§ **SUPPLIED MATERIAL**
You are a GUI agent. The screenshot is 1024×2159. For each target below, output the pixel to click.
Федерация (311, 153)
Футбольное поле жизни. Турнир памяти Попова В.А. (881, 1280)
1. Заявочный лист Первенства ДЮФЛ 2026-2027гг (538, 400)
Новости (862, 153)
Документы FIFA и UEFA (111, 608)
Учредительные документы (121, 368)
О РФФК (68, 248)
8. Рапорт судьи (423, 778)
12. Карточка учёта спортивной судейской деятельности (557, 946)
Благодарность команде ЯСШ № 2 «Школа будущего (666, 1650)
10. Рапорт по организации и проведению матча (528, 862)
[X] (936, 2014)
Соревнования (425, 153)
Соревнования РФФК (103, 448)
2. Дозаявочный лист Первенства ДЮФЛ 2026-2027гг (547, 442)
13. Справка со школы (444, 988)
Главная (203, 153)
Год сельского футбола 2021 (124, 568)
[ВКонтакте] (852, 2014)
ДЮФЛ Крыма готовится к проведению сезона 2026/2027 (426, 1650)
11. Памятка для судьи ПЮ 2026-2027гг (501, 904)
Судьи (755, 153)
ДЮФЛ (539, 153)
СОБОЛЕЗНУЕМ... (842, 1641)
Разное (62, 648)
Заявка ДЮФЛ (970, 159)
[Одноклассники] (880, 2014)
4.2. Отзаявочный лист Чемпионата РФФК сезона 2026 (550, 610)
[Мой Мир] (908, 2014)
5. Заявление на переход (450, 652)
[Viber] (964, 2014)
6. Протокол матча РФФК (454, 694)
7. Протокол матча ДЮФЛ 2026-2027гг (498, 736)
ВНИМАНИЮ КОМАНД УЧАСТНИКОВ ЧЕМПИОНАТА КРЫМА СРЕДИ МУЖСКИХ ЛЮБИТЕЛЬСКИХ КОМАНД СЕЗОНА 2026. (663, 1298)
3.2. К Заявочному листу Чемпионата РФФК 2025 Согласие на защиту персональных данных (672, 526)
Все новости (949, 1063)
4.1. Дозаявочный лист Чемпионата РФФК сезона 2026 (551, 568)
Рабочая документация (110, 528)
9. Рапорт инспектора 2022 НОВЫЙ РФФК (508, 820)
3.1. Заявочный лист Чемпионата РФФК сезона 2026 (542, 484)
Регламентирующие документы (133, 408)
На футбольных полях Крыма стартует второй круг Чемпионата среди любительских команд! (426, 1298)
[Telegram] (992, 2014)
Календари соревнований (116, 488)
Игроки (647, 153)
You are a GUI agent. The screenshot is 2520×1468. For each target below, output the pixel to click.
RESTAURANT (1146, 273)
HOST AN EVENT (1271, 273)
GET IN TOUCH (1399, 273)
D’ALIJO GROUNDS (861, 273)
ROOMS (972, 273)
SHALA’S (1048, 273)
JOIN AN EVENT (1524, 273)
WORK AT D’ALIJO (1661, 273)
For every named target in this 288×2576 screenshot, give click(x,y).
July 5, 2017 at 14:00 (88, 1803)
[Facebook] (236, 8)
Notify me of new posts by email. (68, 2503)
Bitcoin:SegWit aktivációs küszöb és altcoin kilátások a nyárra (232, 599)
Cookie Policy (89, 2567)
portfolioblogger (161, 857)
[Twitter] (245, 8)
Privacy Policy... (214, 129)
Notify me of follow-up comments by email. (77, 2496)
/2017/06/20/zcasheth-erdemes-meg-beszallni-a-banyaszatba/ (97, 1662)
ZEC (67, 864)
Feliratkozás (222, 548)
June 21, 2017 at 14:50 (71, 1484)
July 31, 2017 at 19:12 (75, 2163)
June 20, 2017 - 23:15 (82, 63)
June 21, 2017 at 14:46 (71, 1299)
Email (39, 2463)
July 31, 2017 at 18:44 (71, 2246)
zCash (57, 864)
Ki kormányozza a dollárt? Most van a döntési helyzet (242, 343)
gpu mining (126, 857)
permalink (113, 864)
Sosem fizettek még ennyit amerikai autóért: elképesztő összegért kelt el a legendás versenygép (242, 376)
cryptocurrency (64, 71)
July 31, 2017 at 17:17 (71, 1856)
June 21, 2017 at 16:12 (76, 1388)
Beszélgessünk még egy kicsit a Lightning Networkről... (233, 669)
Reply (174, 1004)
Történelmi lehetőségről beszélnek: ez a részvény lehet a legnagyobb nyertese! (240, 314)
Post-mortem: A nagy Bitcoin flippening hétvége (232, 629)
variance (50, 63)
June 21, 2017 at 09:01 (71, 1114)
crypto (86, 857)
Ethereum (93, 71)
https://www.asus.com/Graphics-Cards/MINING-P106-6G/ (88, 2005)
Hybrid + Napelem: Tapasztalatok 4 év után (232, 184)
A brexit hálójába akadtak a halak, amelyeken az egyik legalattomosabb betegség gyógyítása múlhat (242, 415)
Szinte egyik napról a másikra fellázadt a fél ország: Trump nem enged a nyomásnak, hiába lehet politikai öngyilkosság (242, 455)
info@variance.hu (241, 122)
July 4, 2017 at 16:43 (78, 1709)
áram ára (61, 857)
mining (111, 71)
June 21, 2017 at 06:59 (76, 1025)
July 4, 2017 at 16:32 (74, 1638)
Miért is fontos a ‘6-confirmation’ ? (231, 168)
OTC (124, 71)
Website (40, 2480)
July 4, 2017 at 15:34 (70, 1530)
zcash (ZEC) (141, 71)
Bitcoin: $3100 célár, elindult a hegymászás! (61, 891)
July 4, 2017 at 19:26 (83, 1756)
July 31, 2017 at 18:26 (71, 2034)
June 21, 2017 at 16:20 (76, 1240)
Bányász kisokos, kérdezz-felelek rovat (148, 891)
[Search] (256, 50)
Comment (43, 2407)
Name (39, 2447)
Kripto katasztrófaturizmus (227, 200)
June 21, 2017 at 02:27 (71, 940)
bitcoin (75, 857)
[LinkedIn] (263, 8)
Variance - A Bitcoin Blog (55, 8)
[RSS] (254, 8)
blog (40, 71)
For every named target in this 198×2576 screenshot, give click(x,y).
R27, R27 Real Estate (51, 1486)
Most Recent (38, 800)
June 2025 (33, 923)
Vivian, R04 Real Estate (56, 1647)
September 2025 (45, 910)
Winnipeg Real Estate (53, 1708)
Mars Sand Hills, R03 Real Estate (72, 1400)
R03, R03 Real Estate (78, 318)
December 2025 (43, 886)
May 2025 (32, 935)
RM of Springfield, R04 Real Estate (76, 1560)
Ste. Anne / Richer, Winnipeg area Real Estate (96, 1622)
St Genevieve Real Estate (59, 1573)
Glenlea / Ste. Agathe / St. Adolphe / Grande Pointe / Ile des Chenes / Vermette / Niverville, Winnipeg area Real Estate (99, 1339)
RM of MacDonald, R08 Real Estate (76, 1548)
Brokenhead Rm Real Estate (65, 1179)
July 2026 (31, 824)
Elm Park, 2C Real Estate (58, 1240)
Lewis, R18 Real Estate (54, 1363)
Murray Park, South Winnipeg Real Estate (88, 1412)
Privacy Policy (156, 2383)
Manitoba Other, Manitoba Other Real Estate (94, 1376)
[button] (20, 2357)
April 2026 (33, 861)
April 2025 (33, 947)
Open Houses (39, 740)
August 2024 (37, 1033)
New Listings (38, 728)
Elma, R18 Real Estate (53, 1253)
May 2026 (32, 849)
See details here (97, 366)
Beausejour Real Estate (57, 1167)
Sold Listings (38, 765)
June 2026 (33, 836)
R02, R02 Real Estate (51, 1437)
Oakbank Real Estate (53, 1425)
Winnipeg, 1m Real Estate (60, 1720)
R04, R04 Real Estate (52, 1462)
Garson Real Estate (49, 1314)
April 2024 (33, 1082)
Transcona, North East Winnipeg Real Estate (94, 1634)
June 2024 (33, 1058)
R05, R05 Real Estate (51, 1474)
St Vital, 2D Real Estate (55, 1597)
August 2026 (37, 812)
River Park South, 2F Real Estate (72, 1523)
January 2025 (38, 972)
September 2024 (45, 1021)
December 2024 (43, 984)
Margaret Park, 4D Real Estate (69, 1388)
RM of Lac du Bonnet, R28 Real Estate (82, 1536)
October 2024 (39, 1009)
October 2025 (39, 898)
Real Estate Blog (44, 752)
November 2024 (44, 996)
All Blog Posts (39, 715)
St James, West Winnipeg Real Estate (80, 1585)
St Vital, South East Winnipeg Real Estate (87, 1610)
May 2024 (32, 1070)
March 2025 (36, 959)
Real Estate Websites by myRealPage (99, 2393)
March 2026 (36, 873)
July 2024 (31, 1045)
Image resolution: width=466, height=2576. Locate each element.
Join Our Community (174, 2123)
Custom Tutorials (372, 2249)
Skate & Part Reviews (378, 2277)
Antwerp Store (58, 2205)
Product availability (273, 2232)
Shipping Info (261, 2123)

§ **WHAT THIS TASK INVOLVES**
Up to and including the line with "Notify me of new posts by email. (68, 2503)", output each line of the entries above exactly, starting from the first.

§ **EXERCISE RESULT**
You are a GUI agent. The screenshot is 1024×2159. For each target below, output the pixel to click.
Федерация (311, 153)
Футбольное поле жизни. Турнир памяти Попова В.А. (881, 1280)
1. Заявочный лист Первенства ДЮФЛ 2026-2027гг (538, 400)
Новости (862, 153)
Документы FIFA и UEFA (111, 608)
Учредительные документы (121, 368)
О РФФК (68, 248)
8. Рапорт судьи (423, 778)
12. Карточка учёта спортивной судейской деятельности (557, 946)
Благодарность команде ЯСШ № 2 «Школа будущего (666, 1650)
10. Рапорт по организации и проведению матча (528, 862)
[X] (936, 2014)
Соревнования (425, 153)
Соревнования РФФК (103, 448)
2. Дозаявочный лист Первенства ДЮФЛ 2026-2027гг (547, 442)
13. Справка со школы (444, 988)
Главная (203, 153)
Год сельского футбола 2021 (124, 568)
[ВКонтакте] (852, 2014)
ДЮФЛ Крыма готовится к проведению сезона 2026/2027 (426, 1650)
11. Памятка для судьи ПЮ 2026-2027гг (501, 904)
Судьи (755, 153)
ДЮФЛ (539, 153)
СОБОЛЕЗНУЕМ... (842, 1641)
Разное (62, 648)
Заявка ДЮФЛ (970, 159)
[Одноклассники] (880, 2014)
4.2. Отзаявочный лист Чемпионата РФФК сезона 2026 (550, 610)
[Мой Мир] (908, 2014)
5. Заявление на переход (450, 652)
[Viber] (964, 2014)
6. Протокол матча РФФК (454, 694)
7. Протокол матча ДЮФЛ 2026-2027гг (498, 736)
ВНИМАНИЮ КОМАНД УЧАСТНИКОВ ЧЕМПИОНАТА КРЫМА СРЕДИ МУЖСКИХ ЛЮБИТЕЛЬСКИХ КОМАНД СЕЗОНА 2026. (663, 1298)
3.2. К Заявочному листу Чемпионата РФФК 2025 Согласие на защиту персональных данных (672, 526)
Все новости (949, 1063)
4.1. Дозаявочный лист Чемпионата РФФК сезона 2026 (551, 568)
Рабочая документация (110, 528)
9. Рапорт инспектора 2022 НОВЫЙ РФФК (508, 820)
3.1. Заявочный лист Чемпионата РФФК сезона 2026 (542, 484)
Регламентирующие документы (133, 408)
На футбольных полях Крыма стартует второй круг Чемпионата среди любительских команд! (426, 1298)
[Telegram] (992, 2014)
Календари соревнований (116, 488)
Игроки (647, 153)
You are a GUI agent. The screenshot is 2520×1468. For each target below, output the pixel to click.
RESTAURANT (1146, 273)
HOST AN EVENT (1271, 273)
GET IN TOUCH (1399, 273)
D’ALIJO GROUNDS (861, 273)
ROOMS (972, 273)
SHALA’S (1048, 273)
JOIN AN EVENT (1524, 273)
WORK AT D’ALIJO (1661, 273)
For every named target in this 288×2576 screenshot, give click(x,y).
July 5, 2017 at 14:00 (88, 1803)
[Facebook] (236, 8)
Notify me of new posts by email. (68, 2503)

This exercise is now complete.